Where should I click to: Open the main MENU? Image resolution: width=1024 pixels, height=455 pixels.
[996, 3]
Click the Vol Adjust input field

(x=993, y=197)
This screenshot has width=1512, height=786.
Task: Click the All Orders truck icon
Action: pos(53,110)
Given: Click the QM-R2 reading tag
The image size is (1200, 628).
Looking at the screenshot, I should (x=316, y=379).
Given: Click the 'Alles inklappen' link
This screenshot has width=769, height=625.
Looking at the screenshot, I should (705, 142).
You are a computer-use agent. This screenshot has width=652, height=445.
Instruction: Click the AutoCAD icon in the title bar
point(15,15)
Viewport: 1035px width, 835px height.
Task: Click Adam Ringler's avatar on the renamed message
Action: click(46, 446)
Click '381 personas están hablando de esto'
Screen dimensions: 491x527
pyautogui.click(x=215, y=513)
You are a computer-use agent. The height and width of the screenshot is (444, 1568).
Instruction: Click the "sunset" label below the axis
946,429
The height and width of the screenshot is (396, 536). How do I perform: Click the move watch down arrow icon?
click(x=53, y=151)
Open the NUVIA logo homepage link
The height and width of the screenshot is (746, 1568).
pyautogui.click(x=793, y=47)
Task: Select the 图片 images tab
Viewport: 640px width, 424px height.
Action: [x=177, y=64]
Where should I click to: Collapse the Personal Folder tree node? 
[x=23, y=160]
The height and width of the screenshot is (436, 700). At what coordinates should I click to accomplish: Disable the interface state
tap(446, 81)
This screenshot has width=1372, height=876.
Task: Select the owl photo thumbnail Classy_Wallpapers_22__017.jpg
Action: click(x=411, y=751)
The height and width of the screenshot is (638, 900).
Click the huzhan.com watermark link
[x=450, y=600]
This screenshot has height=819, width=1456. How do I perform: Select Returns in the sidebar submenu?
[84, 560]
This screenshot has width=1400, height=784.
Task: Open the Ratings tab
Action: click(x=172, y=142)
# # # #
### WHAT YOU SHOULD DO
Rewrite the listing above as a numbered list with one line per entry, omitting any blank lines.

### SOLUTION BELOW
1. Where should I click to: Open the main MENU? Image resolution: width=1024 pixels, height=455 pixels.
2. [996, 3]
3. Click the Vol Adjust input field
4. (x=993, y=197)
5. This screenshot has width=1512, height=786.
6. Task: Click the All Orders truck icon
7. Action: pos(53,110)
8. Given: Click the QM-R2 reading tag
9. The image size is (1200, 628).
10. Looking at the screenshot, I should (x=316, y=379).
11. Given: Click the 'Alles inklappen' link
12. This screenshot has width=769, height=625.
13. Looking at the screenshot, I should (705, 142).
14. You are a computer-use agent. This screenshot has width=652, height=445.
15. Instruction: Click the AutoCAD icon in the title bar
16. point(15,15)
17. Viewport: 1035px width, 835px height.
18. Task: Click Adam Ringler's avatar on the renamed message
19. Action: click(46, 446)
20. Click '381 personas están hablando de esto'
21. Screen dimensions: 491x527
22. pyautogui.click(x=215, y=513)
23. You are a computer-use agent. The height and width of the screenshot is (444, 1568).
24. Instruction: Click the "sunset" label below the axis
25. 946,429
26. The height and width of the screenshot is (396, 536). How do I perform: Click the move watch down arrow icon?
27. click(x=53, y=151)
28. Open the NUVIA logo homepage link
29. The height and width of the screenshot is (746, 1568).
30. pyautogui.click(x=793, y=47)
31. Task: Select the 图片 images tab
32. Viewport: 640px width, 424px height.
33. Action: [x=177, y=64]
34. Where should I click to: Collapse the Personal Folder tree node? 
35. [x=23, y=160]
36. The height and width of the screenshot is (436, 700). At what coordinates should I click to accomplish: Disable the interface state
37. tap(446, 81)
38. This screenshot has width=1372, height=876.
39. Task: Select the owl photo thumbnail Classy_Wallpapers_22__017.jpg
40. Action: click(x=411, y=751)
41. The height and width of the screenshot is (638, 900).
42. Click the huzhan.com watermark link
43. [x=450, y=600]
44. This screenshot has height=819, width=1456. How do I perform: Select Returns in the sidebar submenu?
45. [84, 560]
46. This screenshot has width=1400, height=784.
47. Task: Open the Ratings tab
48. Action: click(x=172, y=142)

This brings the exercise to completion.